Neuroendocrine tumor of head of pancreas

Case contributed by Dr Fabio Macori


A patient with a history of a high hepatic marker.

Patient Data

Age: 50 years
Gender: Male

Ultrasound images show the presence of a large round shaped hypoechoic formation, with well-defined margins, between the head and the uncinate process of pancreas

CT scan of the abdomen confirmed the presence of the rounded lesion which shows a fleeting increase in its density after intravenous administration of contrast medium iodine.
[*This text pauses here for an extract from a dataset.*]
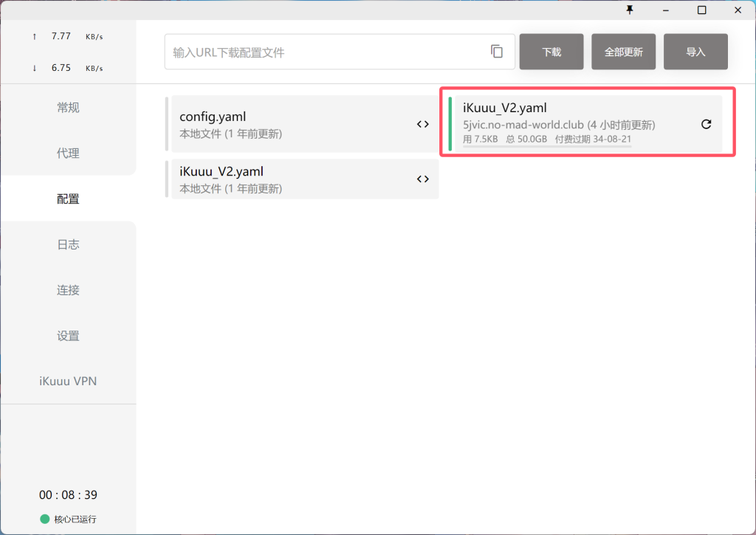Go to the 日志 tab
The width and height of the screenshot is (756, 535).
(x=68, y=245)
Another smaller rounded lesion is demonstrated in the tail of the pancreas

In all sequences, the tumor is very clearly visible, relatively hypointense compared to the normal pancreatic parenchyma, while it is weakly hyperintense on T2-weighted sequences. After injection of MDC, the tumor, with dynamic behavior and linked to its typical rich vascularization, shows a marked and persistent increase in signal intensity, appearing hyperintense compared to the pancreatic parenchyma in the pancreatic arterial phase

Nuclear medicine

PET-CT shows a high signal of the lesion

Neuroendocrine tumor of pancreas (cromogranine, CDS6, positive synaptosin) according to WHO 2010, well differentiated G1, with

Focal positivity for cytokeratin 19.

The percentage of cyclic cells evaluated with Ki 67 was < 3% (WHO 2017 sec.), Gl. The lesion appears to be completely excised.

UICC 2017: pT2

Case Discussion

The neuroendocrine tumors of the pancreatic pancreas, pNET, represent a significant challenge for the radiologist, who is equally committed to evaluating local extension and remote localization in malignant, generalized forms that are not syndromic and therefore frequently at an advanced stage of diagnosis, or to researching very small lesions in patients with the typical clinical syndrome.

In particular, these tumors are often associated with congenital/hereditary syndromes (e. g. MEN 1, VHL, etc.) with a more frequent multifocal presentation.
The distinction between neuroendocrine cancer and other forms of solid pancreatic cancer, such as adenocarcinoma, is crucial from a diagnostic point of view for different prognosis and is based on its histological peculiarities.

The presence of numerous blood vessels in the context of stroma collagen determines the typical hypervascular aspect of imaging, most frequent in small tumors.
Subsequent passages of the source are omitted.